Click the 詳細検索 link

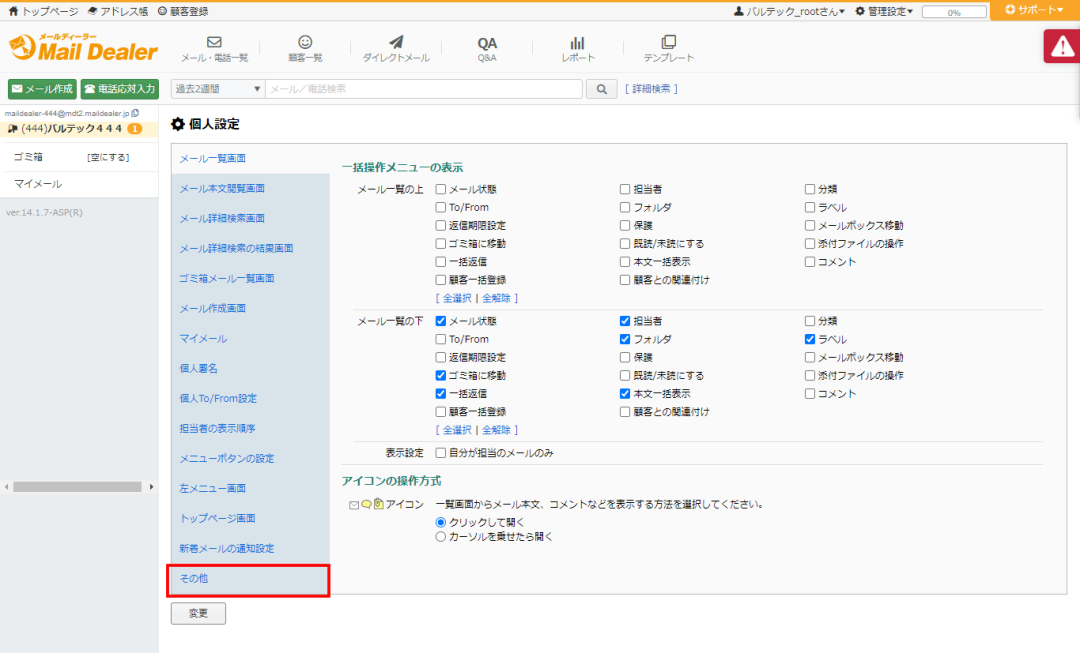651,89
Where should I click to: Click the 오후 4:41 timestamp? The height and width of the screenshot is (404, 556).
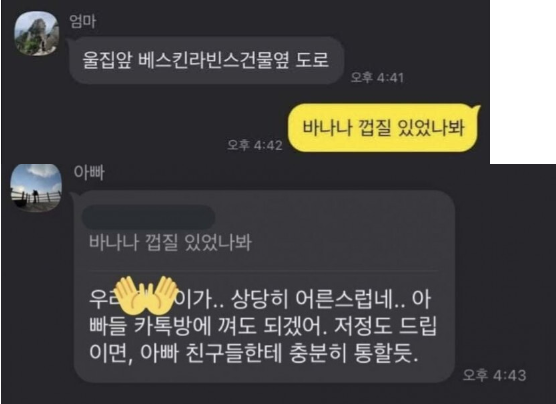click(377, 77)
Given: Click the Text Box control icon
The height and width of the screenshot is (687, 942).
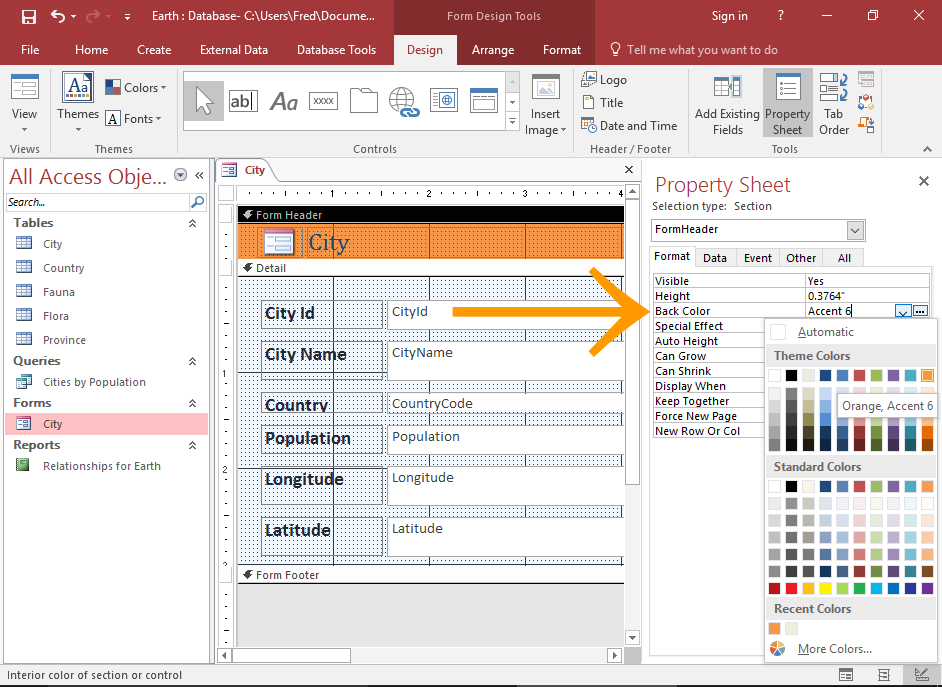Looking at the screenshot, I should (x=243, y=101).
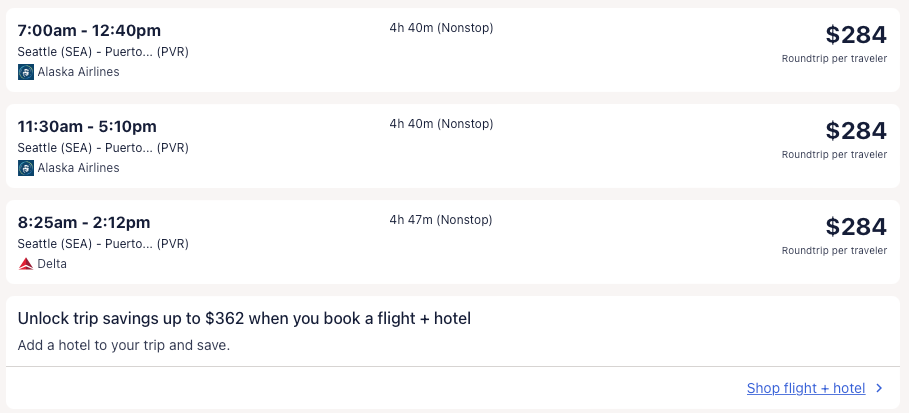Viewport: 909px width, 413px height.
Task: Click Roundtrip per traveler under the Delta price
Action: (x=834, y=251)
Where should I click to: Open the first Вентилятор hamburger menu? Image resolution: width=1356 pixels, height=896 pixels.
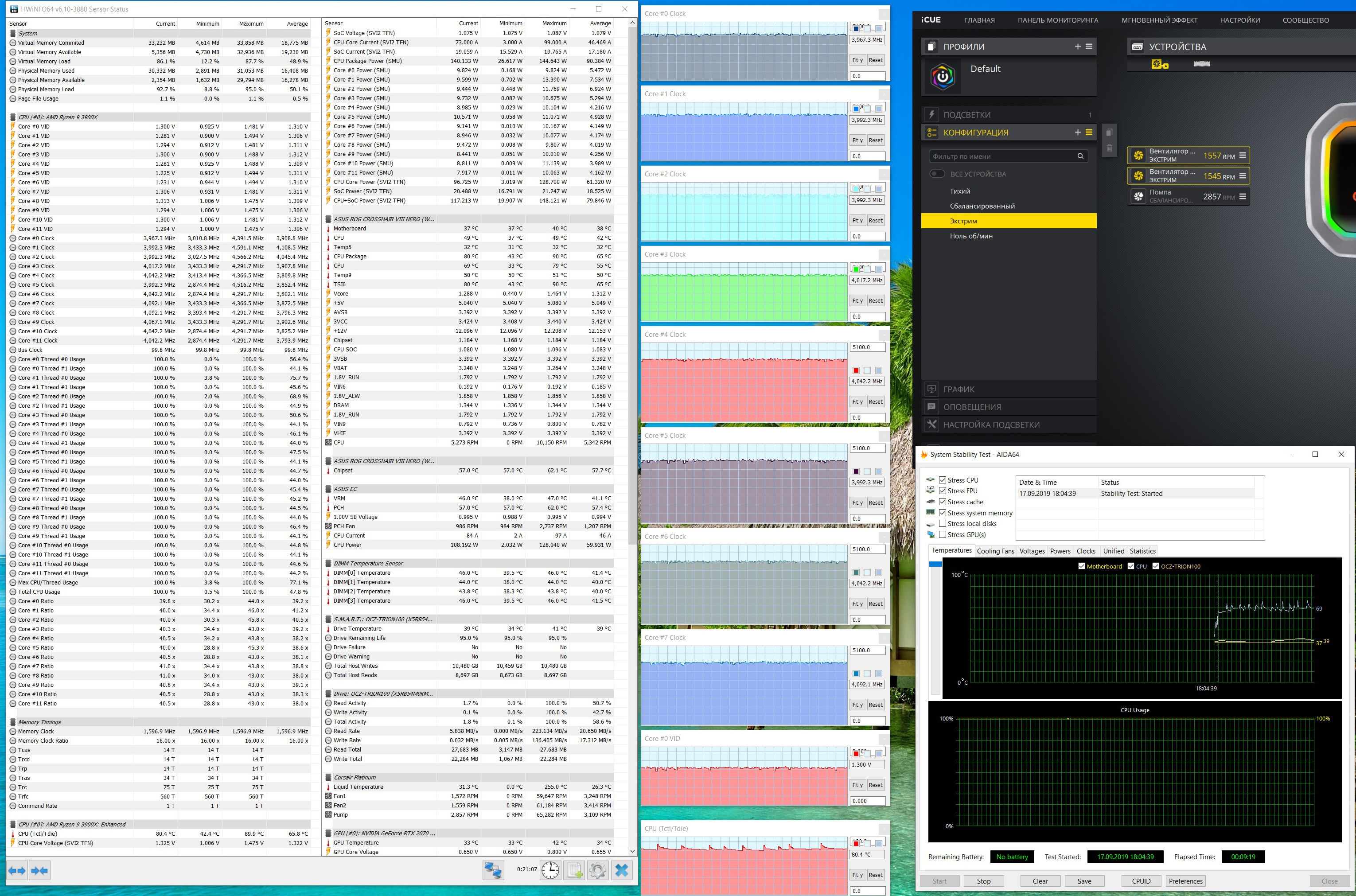[x=1242, y=156]
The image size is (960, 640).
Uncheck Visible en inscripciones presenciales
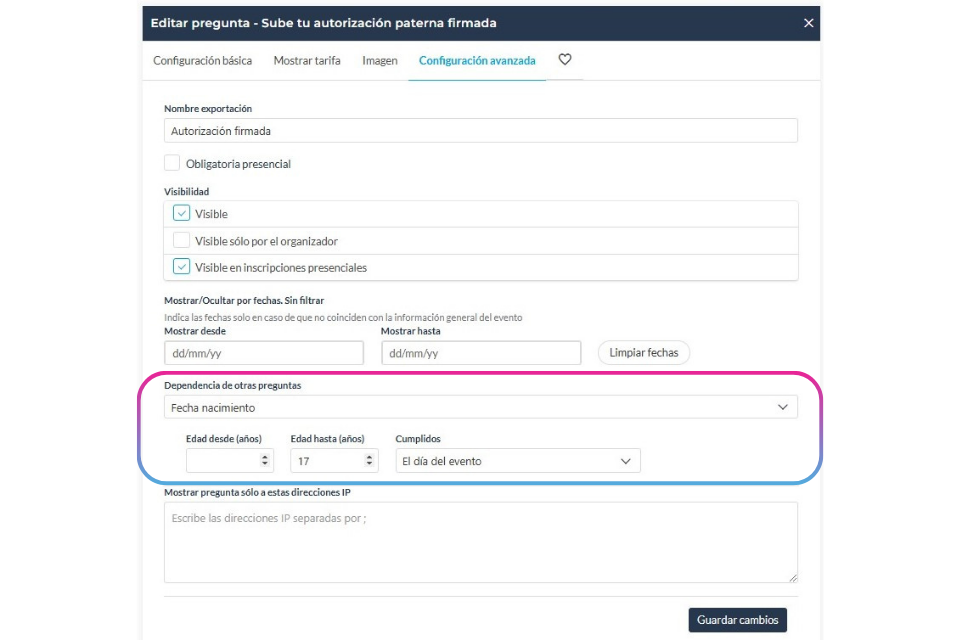point(181,267)
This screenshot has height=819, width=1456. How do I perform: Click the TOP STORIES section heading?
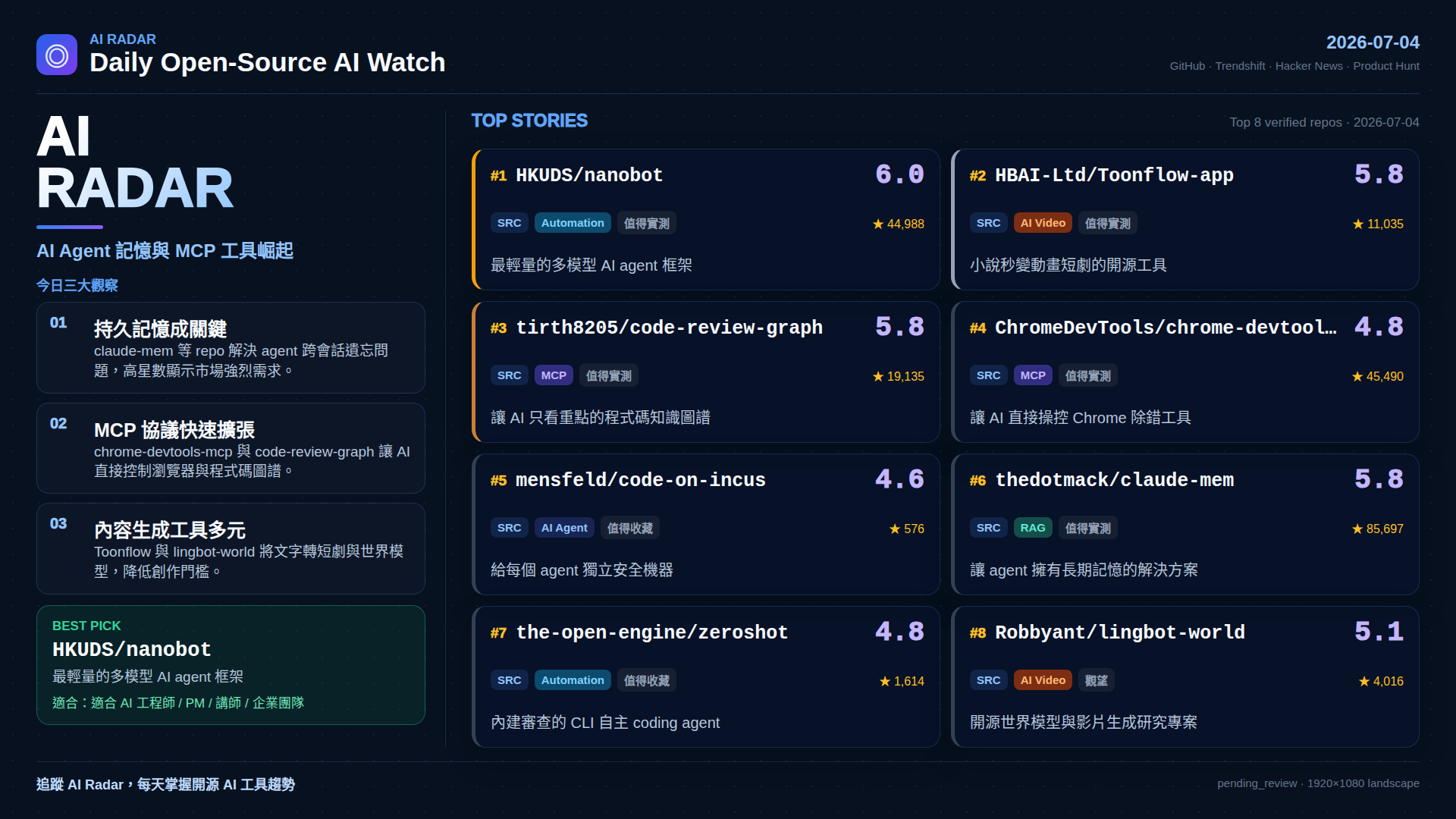[x=529, y=121]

| PROBLEM REQUIREMENTS |
Transcribe all of the data above verbatim, leaving out the pictures.

| SOLUTION FOR THIS EXERCISE |
Click the 詳細検索 link

651,89
Where should I click to: Click the 오후 4:41 timestamp? The height and width of the screenshot is (404, 556).
click(377, 77)
Given: Click the Text Box control icon
The height and width of the screenshot is (687, 942).
Looking at the screenshot, I should (x=243, y=101).
Viewport: 909px width, 413px height.
Task: Click Roundtrip per traveler under the Delta price
Action: (x=834, y=251)
Where should I click to: Open the first Вентилятор hamburger menu? Image resolution: width=1356 pixels, height=896 pixels.
[x=1242, y=156]
The image size is (960, 640).
Uncheck Visible en inscripciones presenciales
point(181,267)
This screenshot has height=819, width=1456. How do I perform: Click the TOP STORIES section heading?
[x=529, y=121]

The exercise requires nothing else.